• _WORK REQUEST_
Would you show every line from the records that holds "Task"?

Stored entries
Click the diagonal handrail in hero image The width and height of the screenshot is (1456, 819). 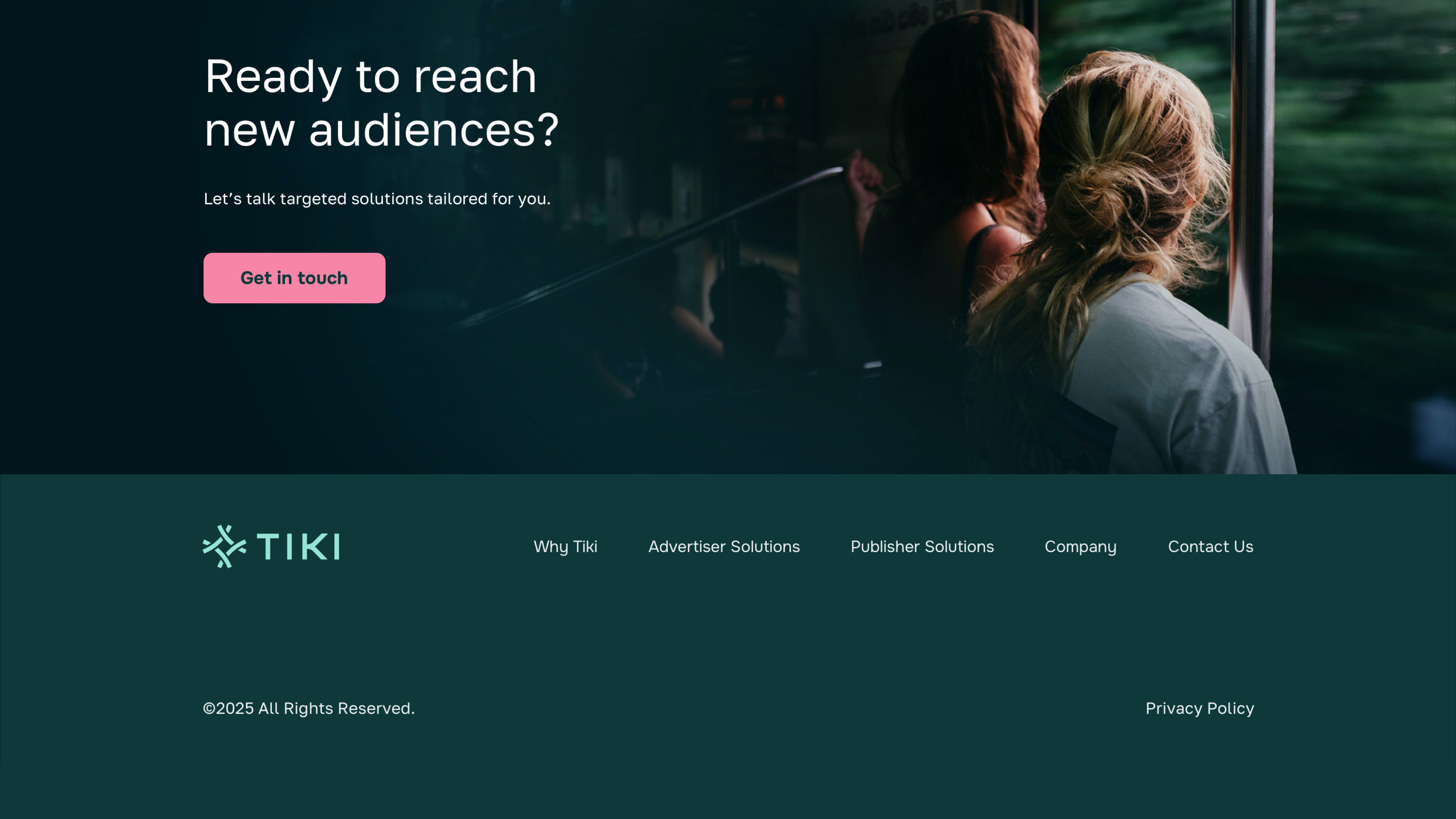click(x=650, y=249)
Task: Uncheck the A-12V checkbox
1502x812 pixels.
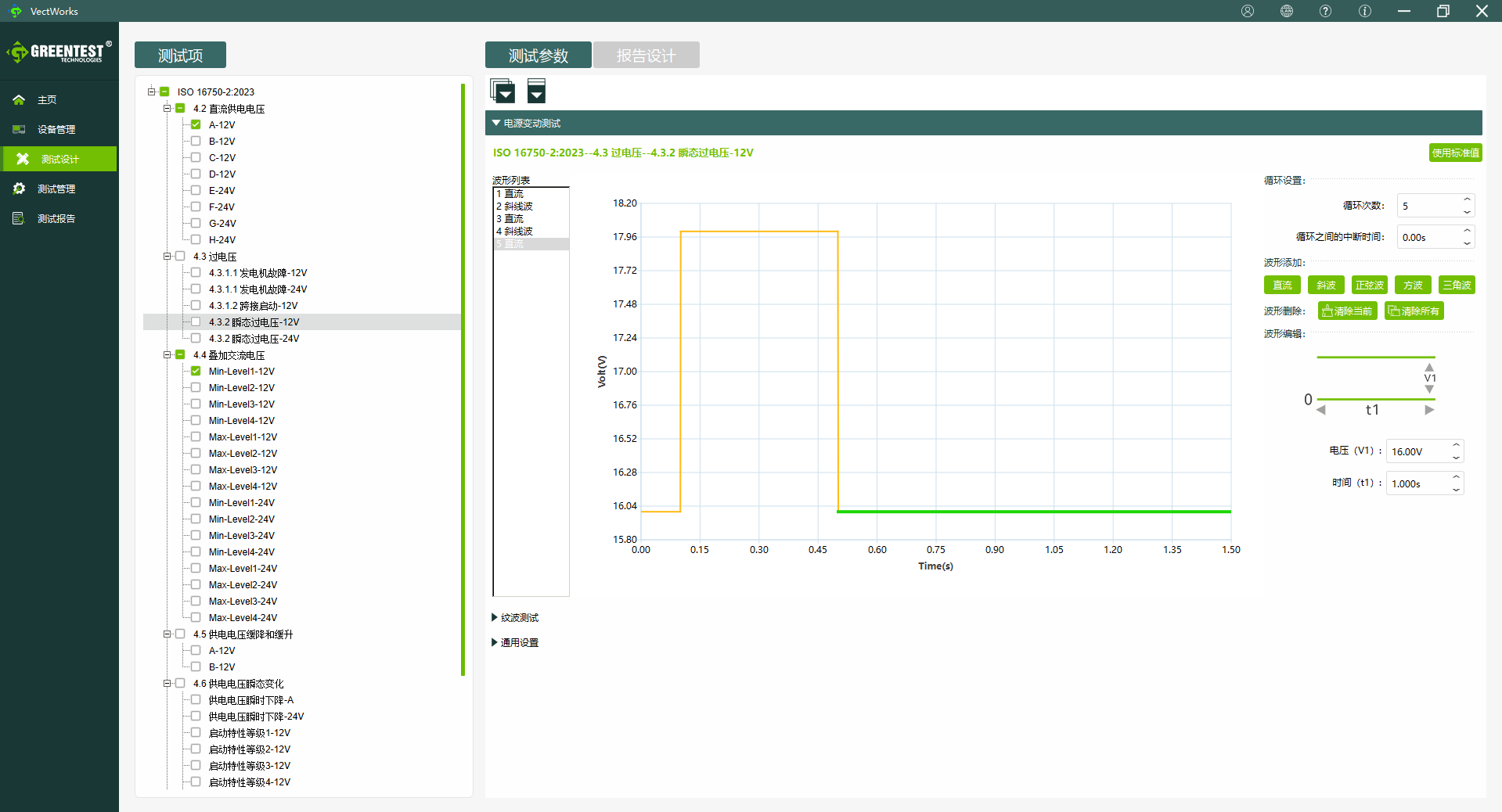Action: click(x=196, y=125)
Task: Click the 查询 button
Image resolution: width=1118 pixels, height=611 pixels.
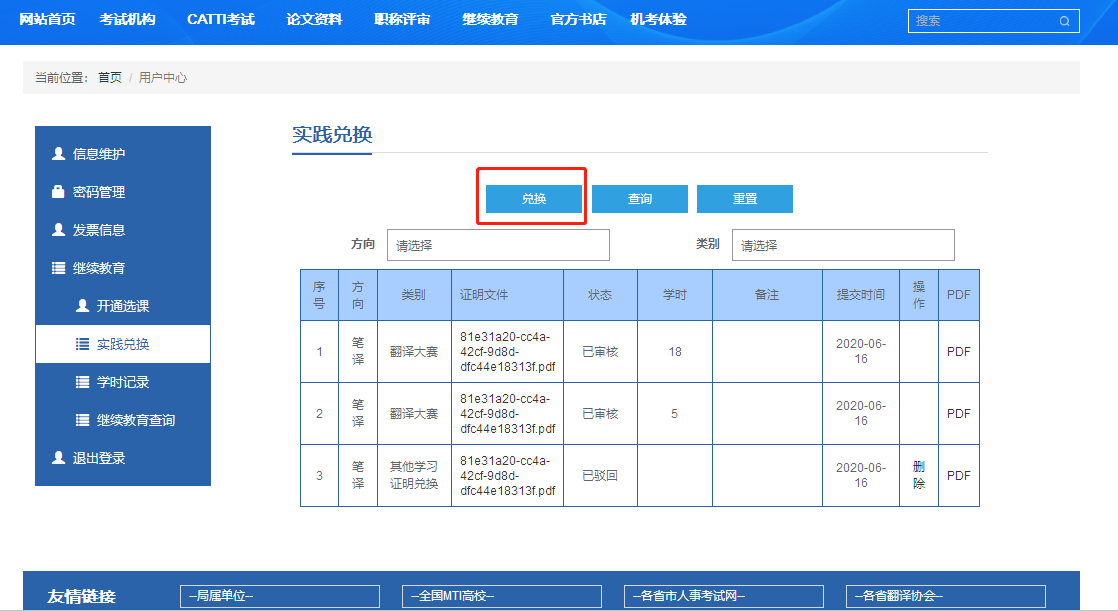Action: [639, 199]
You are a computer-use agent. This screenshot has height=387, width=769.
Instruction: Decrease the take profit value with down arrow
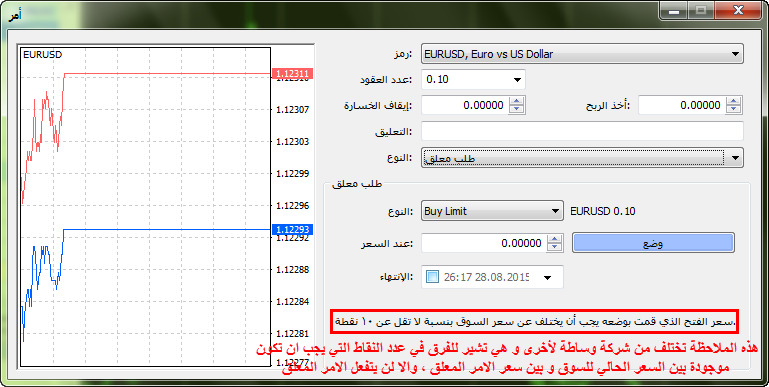[734, 109]
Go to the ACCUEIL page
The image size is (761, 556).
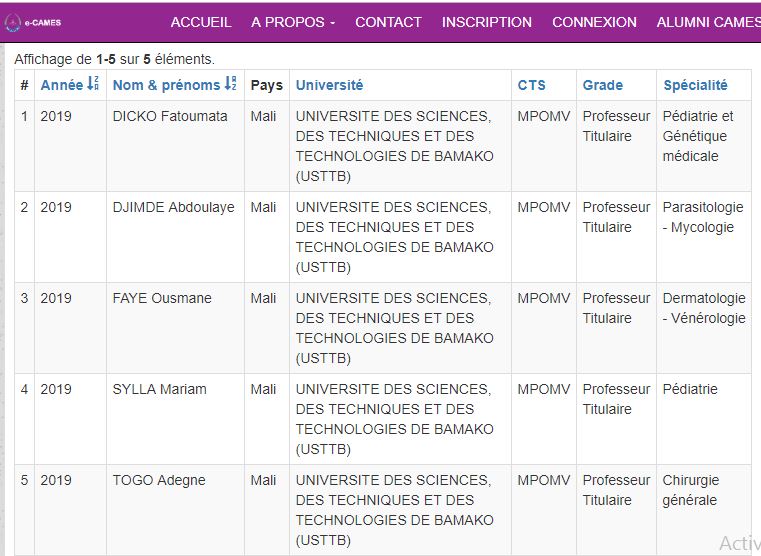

• _RESPONSE_
Task: Uncheck the A-12V checkbox
Task: Click the 查询 button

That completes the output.